§ **What is required**: Hand back each record exactly as you find it.

§ **Data section**:
------------------------------------------------

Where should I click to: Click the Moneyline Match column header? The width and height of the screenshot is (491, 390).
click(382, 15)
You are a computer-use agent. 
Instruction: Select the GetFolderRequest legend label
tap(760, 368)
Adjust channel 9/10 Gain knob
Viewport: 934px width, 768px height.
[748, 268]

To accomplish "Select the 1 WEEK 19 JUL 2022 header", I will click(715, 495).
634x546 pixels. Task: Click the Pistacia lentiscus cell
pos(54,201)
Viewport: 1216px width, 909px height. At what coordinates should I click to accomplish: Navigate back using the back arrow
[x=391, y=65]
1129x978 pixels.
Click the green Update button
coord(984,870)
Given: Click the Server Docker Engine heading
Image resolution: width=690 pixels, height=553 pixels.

------------------------------------------------

§ **Output below**:
Where should I click to: Click the Moneyline Match column header? The width and height of the screenshot is (491, 390).
click(382, 15)
You are a computer-use agent. 
Instruction: Select the GetFolderRequest legend label
tap(760, 368)
Adjust channel 9/10 Gain knob
Viewport: 934px width, 768px height.
[748, 268]

To accomplish "Select the 1 WEEK 19 JUL 2022 header", I will click(715, 495).
634x546 pixels. Task: Click the Pistacia lentiscus cell
pos(54,201)
Viewport: 1216px width, 909px height. At what coordinates should I click to accomplish: Navigate back using the back arrow
[x=391, y=65]
1129x978 pixels.
Click the green Update button
coord(984,870)
Given: Click the Server Docker Engine heading
Image resolution: width=690 pixels, height=553 pixels.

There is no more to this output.